§ **Written problem 1**: Reproduce the full listing that follows the grammar exercise below, word for word and line by line.

Basic English Grammar with Exercises

(ff) #1
Exercise 6

It is assumed that the subject Mary moves from the Spec,VP position of the
embedded sentence to the Spec,IP of the main sentence. The motivation for this
movement is Case. DPs must have Case. Subject DPs cannot get Case in Spec,VP,
they have to move to Spec,IP to get nominative Case. But the infinitival marker, as it is
non-finite (present, past, future), cannot assign Case (*It seems Mary to hate big cats.).
The subject DP must move to the subject position of the main sentence. As the verb
seem does not have thematic subject, the subject DP of the embedded sentence can
move to the Spec,IP of the main sentence to get nominative Case. As this movement is
motivated for Case it is DP-movement.

In sentence (1e) there are three verbs. The lexical entries of the three verbs are in
(6a), (6b) and (6c), respectively:
(6) a know cat: [–F, –N, +V]
-grid: <experiencer, theme>
subcat: nominal
b believed cat: [–F, –N, +V]
-grid: <proposition>
subcat: sentential
c invent cat: [–F, –N, +V]
-grid: <experiencer, propositional>
subcat: sentential
The subject DP and the object DP of the verb know are in their canonical positions,
in Spec,IP and in Spec,VP, respectively. The lexical head of the object DP is modified
by a complex relative sentence. The lexical verb believed of the main sentence is
followed by a sentence as is required by its lexical entry. Notice that the passive form
of the verb believe has no thematic subject. In the most embedded sentence the verb
invent has a thematic subject, which should be in Spec,vP in the initial position to get
thematic role. Intuitively, we know that the subject of invent is the relative pronoun
who. It has the agent role ‘inventor’. It is marked for +wh feature, therefore it moves to
the sentence initial position as in (1).

§ **Input data**:
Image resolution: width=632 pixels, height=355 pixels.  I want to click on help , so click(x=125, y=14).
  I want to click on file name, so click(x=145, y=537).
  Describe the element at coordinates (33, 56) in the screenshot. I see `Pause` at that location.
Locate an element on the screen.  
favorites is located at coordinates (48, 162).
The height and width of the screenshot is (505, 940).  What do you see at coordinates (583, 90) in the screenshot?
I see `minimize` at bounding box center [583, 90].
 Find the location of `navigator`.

§ **Written problem 2**:
Answer these from the grammar exercise above:
(a) What does the grammar exercise name as the motivation for the movement of the subject Mary?
(b) What subcategorization is given for the verb know?
(c) What role does the relative pronoun who have?

§ **Complete output 1**:
Image resolution: width=632 pixels, height=355 pixels.  I want to click on help , so click(x=125, y=14).
  I want to click on file name, so click(x=145, y=537).
  Describe the element at coordinates (33, 56) in the screenshot. I see `Pause` at that location.
Locate an element on the screen.  
favorites is located at coordinates (48, 162).
The height and width of the screenshot is (505, 940).  What do you see at coordinates (583, 90) in the screenshot?
I see `minimize` at bounding box center [583, 90].
 Find the location of `navigator`.

§ **Complete output 2**:
(a) Case.
(b) Nominal.
(c) The agent role ‘inventor’.